Corinna Vinschen wrote:
In theory there should be only one option -l [machine], which prints the
local accounts of the current machine unprefixed (standalone machine) or
prefixed (domain machine), and always prefixed for a foreign machine.
The -L option can just go away.
I disgree.
Why not keep the old behavior of -l/-L for user names of current machine for
those uses cases which rely on it?
You are always free to change the passwd/group files manually:
$ mkpasswd -l | sed -e 's/^[^:]*+//' > /etc/passwd
Of course, and it is good that this is still possible. But this would
require that all existing scripts relying on old behavior need to be
changed.
I still don't understand why this backward compatibility break of
"mkpasswd -l" was mandatory.
Most *-config scripts using "mkpasswd -l -u USER" may need to be
changed. Local scripts from Cygwin users which use "mkpasswd -l" may
need to be changed.
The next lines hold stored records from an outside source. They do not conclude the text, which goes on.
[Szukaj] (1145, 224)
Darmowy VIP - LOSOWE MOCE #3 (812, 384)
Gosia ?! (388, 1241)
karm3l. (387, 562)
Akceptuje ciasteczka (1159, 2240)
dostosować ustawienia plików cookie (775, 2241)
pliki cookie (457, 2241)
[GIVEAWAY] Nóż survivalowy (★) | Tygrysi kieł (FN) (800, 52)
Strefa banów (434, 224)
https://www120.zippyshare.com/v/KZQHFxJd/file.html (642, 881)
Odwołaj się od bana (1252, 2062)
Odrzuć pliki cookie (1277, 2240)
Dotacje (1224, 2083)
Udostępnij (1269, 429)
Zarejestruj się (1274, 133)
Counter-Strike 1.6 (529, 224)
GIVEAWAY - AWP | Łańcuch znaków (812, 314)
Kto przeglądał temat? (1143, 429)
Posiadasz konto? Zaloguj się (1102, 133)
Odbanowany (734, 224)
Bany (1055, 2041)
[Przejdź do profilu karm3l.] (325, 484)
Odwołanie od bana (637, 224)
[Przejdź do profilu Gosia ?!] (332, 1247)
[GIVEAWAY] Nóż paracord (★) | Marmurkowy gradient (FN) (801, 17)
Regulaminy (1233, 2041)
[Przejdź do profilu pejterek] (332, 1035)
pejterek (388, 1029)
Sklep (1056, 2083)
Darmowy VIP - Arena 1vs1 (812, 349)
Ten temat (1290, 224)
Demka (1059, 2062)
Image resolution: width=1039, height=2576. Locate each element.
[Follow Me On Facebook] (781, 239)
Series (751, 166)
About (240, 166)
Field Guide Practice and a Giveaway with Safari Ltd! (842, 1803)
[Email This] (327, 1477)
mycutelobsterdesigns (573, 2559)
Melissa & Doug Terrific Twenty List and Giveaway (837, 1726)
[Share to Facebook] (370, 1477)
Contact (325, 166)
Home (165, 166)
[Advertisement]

Scripts tested by maintainers only outside a domain
may no longer work inside a domain.
An IMO better way would be to keep the old "mkpasswd -l" behavior and
invent a new option for the output with the new non-domain/domain prefix
handling.
Then a user would be able to "opt-in" for "local users of a domain
machine always have a prefix" by
$ mkpasswd --the-new-local-option > /etc/passwd
or even simpler:
$ > /etc/mkpasswd
A user could "opt-out" by simply keeping all everything as-is for now :-)
This IMO would provide a much smother migration path.